YOUR TASK: Could you transcribe exactly the lines below, from the line with "979x457 pixels." through the line with "Expand the Dokumenttyp", and nothing else, leaving out the pictures?

THE INPUT:
★ ★ ★ ★ ★

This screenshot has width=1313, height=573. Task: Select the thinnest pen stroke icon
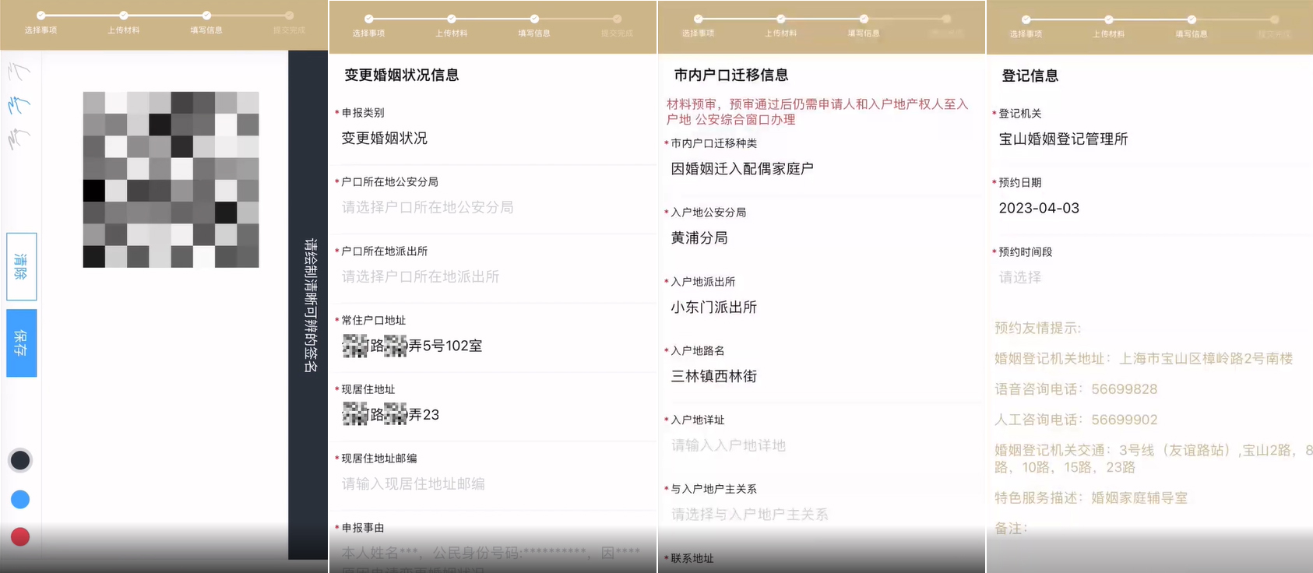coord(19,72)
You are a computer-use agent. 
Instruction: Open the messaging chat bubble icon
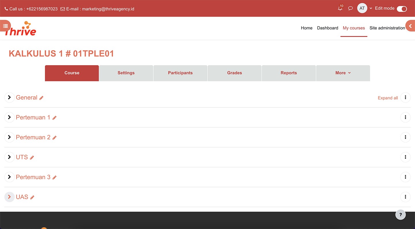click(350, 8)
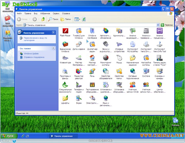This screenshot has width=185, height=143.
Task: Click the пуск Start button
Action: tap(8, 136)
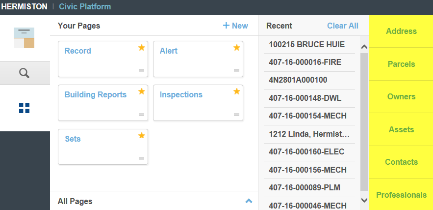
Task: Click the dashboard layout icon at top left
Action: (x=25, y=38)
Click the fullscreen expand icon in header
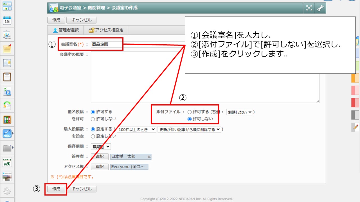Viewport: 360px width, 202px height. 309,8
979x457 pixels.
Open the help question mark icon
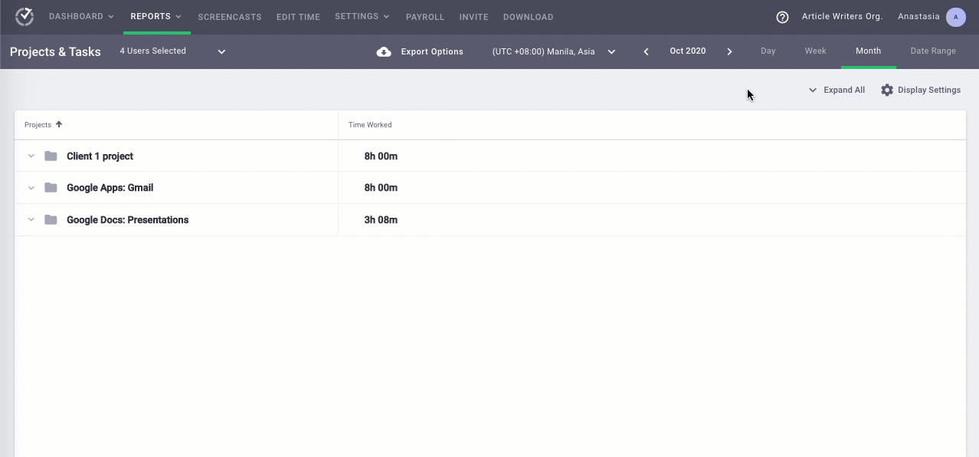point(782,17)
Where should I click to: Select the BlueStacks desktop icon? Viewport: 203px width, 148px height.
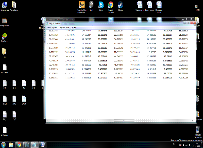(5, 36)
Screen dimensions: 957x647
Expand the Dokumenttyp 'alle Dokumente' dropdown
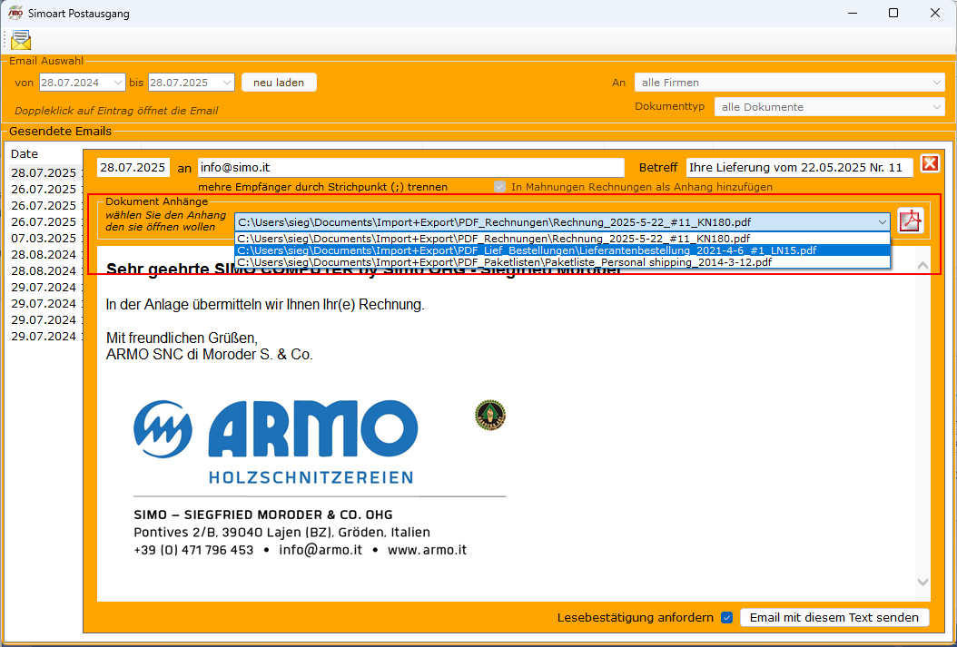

★ ★ ★ ★ ★

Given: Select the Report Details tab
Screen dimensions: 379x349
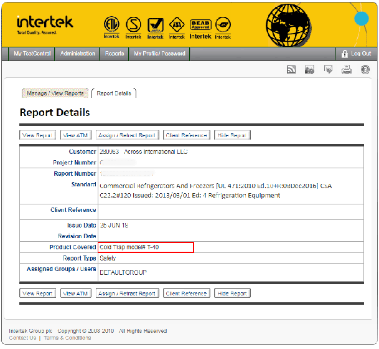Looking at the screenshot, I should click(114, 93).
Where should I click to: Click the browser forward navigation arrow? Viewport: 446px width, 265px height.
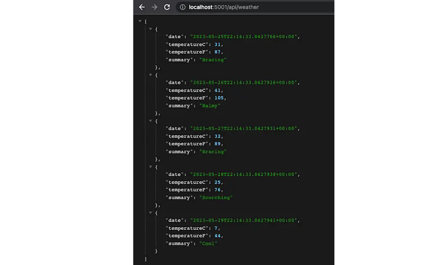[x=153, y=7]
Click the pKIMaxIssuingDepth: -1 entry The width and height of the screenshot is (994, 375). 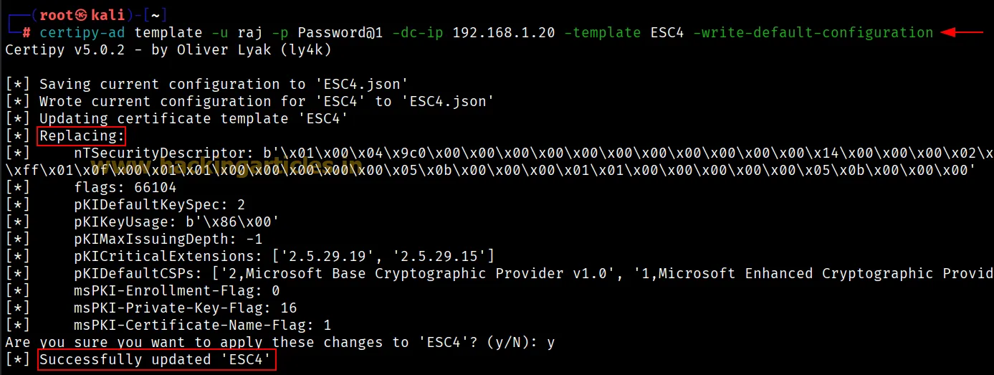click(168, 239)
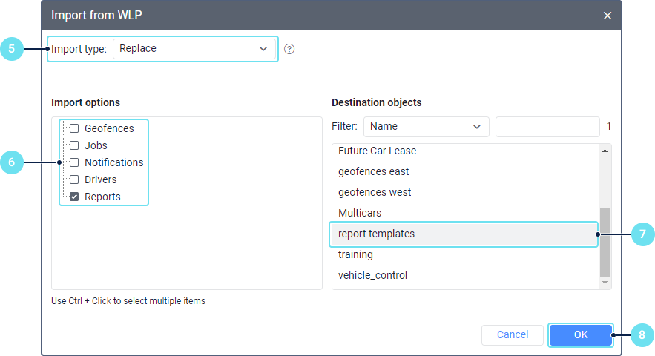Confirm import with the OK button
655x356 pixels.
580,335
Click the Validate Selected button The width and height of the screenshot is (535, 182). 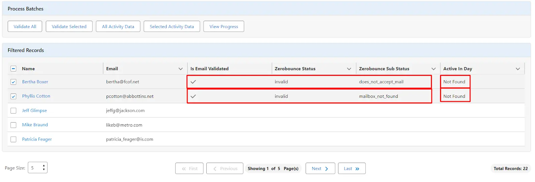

★ ★ ★ ★ ★

EXERCISE OUTPUT:
979x457 pixels.
Open the help question mark icon
point(782,17)
Where should I click to: Select the BlueStacks desktop icon? Viewport: 203px width, 148px height.
(5, 36)
Screen dimensions: 957x647
Expand the Dokumenttyp 'alle Dokumente' dropdown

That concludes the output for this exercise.